Some Eclipse Foundation services are deprecated, or will be soon. Please ensure you've read this important communication.
Bug 332949 - File being edited seems to be stored 8 times in memory
Summary: File being edited seems to be stored 8 times in memory
Status: NEW
Alias: None
Product: TMF
Classification: Modeling
Component: Xtext Backlog (show other bugs)
Version: 2.0.0   Edit
Hardware: PC Linux
: P3 normal (vote)
Target Milestone: ---   Edit
Assignee: Project Inbox CLA
QA Contact:
URL:
Whiteboard:
Keywords:
Depends on:
Blocks:
 
Reported: 2010-12-20 09:47 EST by Mark Christiaens CLA
Modified: 2012-11-19 08:44 EST (History)
5 users (show)

See Also:


Attachments
Dump of profiling results (190.67 KB, text/html)
2010-12-20 09:49 EST, Mark Christiaens CLA
no flags Details
Dump of profiling results (442.23 KB, text/html)
2010-12-20 09:50 EST, Mark Christiaens CLA
no flags Details

Note You need to log in before you can comment on or make changes to this bug.
Description Mark Christiaens CLA 2010-12-20 09:47:59 EST
Build Identifier: I20101028-1441

I've opened a moderately sized file (114561 B) and using my profiler I see that there are 8 copies of this file in memory.  In the attachment (DuplicateChars.html) you see the path from the GC roots to the character arrays.  I know that Strings are often backed by the same array but I suspect that this is not the case here since the profiler does seem to pick up on this (see the reference from the "divmod" and "numeric_std" Strings).

I'm testing with files up to 2 MB.  That would result in 4 MB per to store on copy (Chars are 2 B).  That times 8 is 32 MB.  Quite a lot. 

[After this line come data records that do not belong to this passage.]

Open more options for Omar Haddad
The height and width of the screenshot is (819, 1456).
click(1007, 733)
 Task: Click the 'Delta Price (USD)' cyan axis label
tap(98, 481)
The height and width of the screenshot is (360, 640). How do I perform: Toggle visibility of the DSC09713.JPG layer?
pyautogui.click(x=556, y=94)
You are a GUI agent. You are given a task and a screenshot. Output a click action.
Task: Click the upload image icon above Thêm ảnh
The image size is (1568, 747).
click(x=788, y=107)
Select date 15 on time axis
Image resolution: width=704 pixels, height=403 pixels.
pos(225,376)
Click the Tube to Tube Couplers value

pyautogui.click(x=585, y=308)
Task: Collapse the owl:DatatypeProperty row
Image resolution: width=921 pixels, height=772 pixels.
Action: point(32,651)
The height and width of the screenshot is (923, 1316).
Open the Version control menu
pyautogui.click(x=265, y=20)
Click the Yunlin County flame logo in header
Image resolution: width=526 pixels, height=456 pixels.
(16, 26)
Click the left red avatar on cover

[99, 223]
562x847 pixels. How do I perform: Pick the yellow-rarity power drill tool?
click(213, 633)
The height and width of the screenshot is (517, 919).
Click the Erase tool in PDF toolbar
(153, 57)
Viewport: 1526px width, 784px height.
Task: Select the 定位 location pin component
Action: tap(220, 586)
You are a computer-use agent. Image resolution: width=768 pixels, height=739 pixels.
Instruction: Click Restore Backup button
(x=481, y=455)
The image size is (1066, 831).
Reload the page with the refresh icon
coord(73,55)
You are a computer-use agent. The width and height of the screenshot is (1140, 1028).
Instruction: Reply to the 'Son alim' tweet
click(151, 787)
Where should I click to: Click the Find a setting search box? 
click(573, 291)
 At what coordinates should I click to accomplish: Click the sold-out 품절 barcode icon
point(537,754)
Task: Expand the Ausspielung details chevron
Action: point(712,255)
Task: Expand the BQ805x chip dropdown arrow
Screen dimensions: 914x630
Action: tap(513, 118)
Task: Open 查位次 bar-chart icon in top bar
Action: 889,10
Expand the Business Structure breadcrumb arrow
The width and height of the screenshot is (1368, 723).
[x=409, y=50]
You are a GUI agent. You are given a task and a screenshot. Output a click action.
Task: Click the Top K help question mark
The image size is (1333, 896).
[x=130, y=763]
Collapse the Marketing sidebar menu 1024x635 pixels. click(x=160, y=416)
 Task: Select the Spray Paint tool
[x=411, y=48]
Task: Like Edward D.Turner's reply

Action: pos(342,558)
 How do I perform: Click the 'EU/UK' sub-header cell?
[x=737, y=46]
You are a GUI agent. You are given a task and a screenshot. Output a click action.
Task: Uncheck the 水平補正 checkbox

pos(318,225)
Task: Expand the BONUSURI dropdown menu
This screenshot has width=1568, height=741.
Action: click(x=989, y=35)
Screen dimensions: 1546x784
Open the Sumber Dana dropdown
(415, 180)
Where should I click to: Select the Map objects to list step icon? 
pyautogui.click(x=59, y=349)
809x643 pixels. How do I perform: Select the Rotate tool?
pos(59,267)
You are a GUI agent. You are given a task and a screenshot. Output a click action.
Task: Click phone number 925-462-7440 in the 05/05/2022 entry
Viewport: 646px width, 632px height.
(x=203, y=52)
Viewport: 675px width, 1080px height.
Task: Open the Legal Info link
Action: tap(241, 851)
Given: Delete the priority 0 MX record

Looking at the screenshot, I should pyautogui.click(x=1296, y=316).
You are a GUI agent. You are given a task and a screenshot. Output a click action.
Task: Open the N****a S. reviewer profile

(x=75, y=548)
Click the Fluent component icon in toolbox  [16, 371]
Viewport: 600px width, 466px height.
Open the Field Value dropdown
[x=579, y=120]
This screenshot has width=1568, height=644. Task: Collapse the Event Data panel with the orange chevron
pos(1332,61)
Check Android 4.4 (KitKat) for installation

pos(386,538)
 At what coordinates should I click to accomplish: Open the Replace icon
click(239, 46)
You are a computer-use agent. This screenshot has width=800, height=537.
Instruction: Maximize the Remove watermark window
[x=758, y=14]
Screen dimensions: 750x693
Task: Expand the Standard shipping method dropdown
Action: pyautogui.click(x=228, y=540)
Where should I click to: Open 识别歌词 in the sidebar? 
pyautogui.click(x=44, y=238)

In the same vain I see 16 large ConcurrentHashMaps (CHMHashEntry.html) that are identical according to the profiler.  I don't get yet what they are for but to me they are smelly.  You may want to take a look at those. 

Reproducible: Always
Comment 1 Mark Christiaens CLA 2010-12-20 09:49:44 EST
Created attachment 185545 [details]
Dump of profiling results

Note that I did remove part of the string representing the file content.  If not, this HTML would have been over a MB.
Comment 2 Mark Christiaens CLA 2010-12-20 09:50:46 EST
Created attachment 185546 [details]
Dump of profiling results
Comment 3 Samantha Chan CLA 2011-02-10 19:00:34 EST
I am seeing the same thing with XText 1.0.2
Comment 4 Sebastian Zarnekow CLA 2011-04-19 10:46:24 EDT
There is not much that can be done about this one with reasonable effort.
A freshly opened editor causes the complete string to be hold 3 times in memory.
There is the dirty state manager, that refers to the content of the resource, the resource's parse result and the last document event that the text viewer refers to.

A second editor with another resource that has a cross link to the first one, will cause the first one to be copied one more time.

The document itself will hold references to a number of substrings for each line of the input.

I could implement something (modifying existing APIs) which would save exactly one of the copies of the entire input. If the fact that the string is stored 4 times is not a show stopper on your side, I'm inclined to postpone this ticket. Please let me know if that is no option for your use case.
Comment 5 Mark Christiaens CLA 2011-04-19 10:57:09 EDT
I think that the duplicate files are not yet a show stopper.  Removing 1 of X duplicates is probably not useful anyway so I'm fine with postponing.